|YEROSLAVSKY, GIL - Bar-Ilan University|
|Foster Frey, Juli|
|RAHIMIPOUR, SHAI - Bar-Ilan University|
Submitted to: Langmuir
Publication Type: Peer Reviewed Journal
Publication Acceptance Date: 12/2/2014
Publication Date: 12/28/2014
Citation: Yeroslavsky, G., Foster Frey, J.A., Donovan, D.M., Rahimipour, S. 2014. Antibacterial and antibiofilm surfaces through Polydopamine-assisted immobilization of Lysostaphin as an antibacterial enzyme. Langmuir. 31(3):1064–1073.
Interpretive Summary: Problem -There is a need for long-lived antimicrobial technologies to prevent the spread of disease-causing pathogens that form a bacterial film, referred to as a biofilm, on commonly used surfaces in both food production and health care. Most cleansing and decontaminating wash solutions to eradicate biofilms are short-lived, caustic and can damage common surfaces. C Accomplishment - This work demonstrates the use of a novel binding technology to adhere antimicrobial enzymes to common surfaces, such as glass and plastic, where biofilms form. One particular enzyme, lysostaphin, was tested and the bound form of the enzyme was active and was capable of eradicating bacteria even after multiple washing and drying treatments across several days. C Contribution of Accomplishment to Solving the Problem - This adds to the arsenal of potential treatments to sanitize surfaces for both food production and health care. There are numerous alternative protein antimicrobials that can now be tested for efficacy and potential commercialization when bound to a variety of relevant surface materials.

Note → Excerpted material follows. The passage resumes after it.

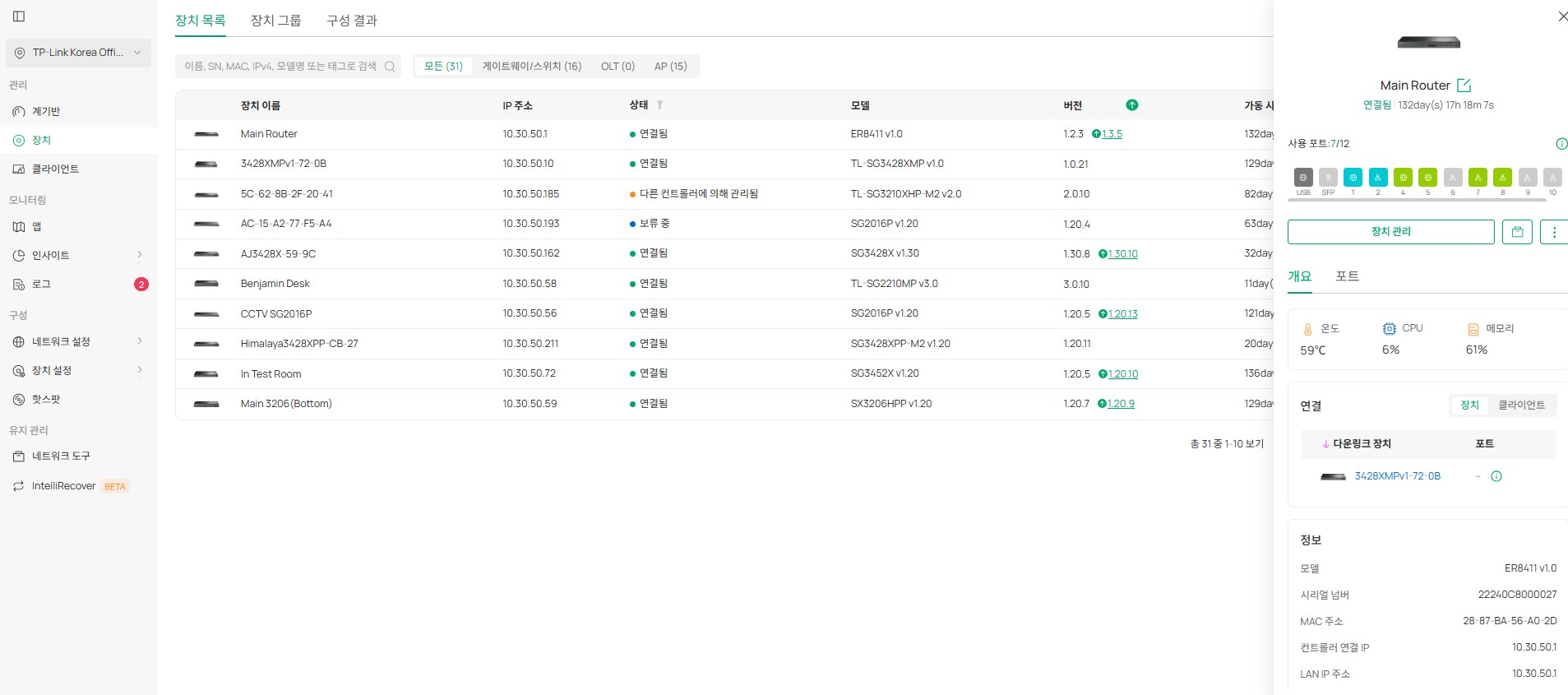The width and height of the screenshot is (1568, 695).
Task: Click the USB port icon
Action: (1303, 178)
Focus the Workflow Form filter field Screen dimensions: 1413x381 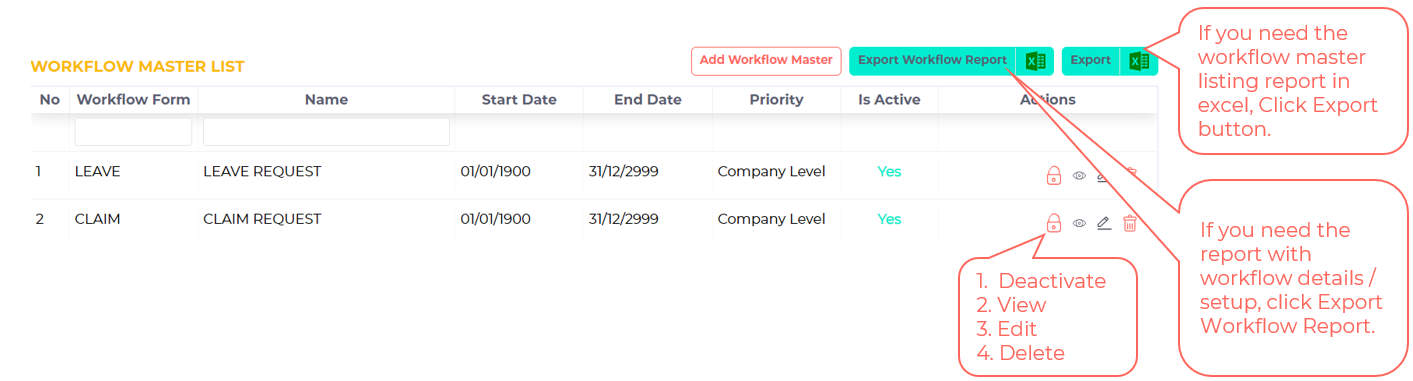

Technical Abstract: Antibiotic resistance and the colonization of bacteria on surfaces, often as biofilms, prolong hospitalization periods, increase mortality, and are thus major concerns for health care providers. There is an urgent need for antimicrobial and antibiofilm surface treatments that are semi-permanent, can eradicate both biofilms and planktonic pathogens over long periods of time, and that do not select for resistant strains. We have recently demonstrated a simple, robust and biocompatible method that utilizes the adhesive property of polydopamine (PDA) to covalently attach antibacterial agents to a variety of surfaces under mild conditions to generate antibacterial surfaces. In this study, we have combined the reactivity of PDA-coated surfaces and the antibacterial activity of the antimicrobial enzyme lysostaphin (Lst) to confer antibacterial and antifouling properties to different surfaces. The immobilization of the recombinant Lst onto PDA-coated surfaces was carried out under physiological conditions, minimizing the losses of bioagent activity. The presence of Lst on the modified surfaces was confirmed by X-ray photoelectron spectroscopy and immunochemically using anti-Lst antibody. We also found that the immobilized Lst maintains its endopeptidase activity to degrade the staphylococcal cell wall, avoiding most intracellular bacterial resistance mechanisms. Moreover, the Lst-coated surfaces kill hospital strains of Staphylococcus aureus in less than 15 min and eradicate biofilm formation.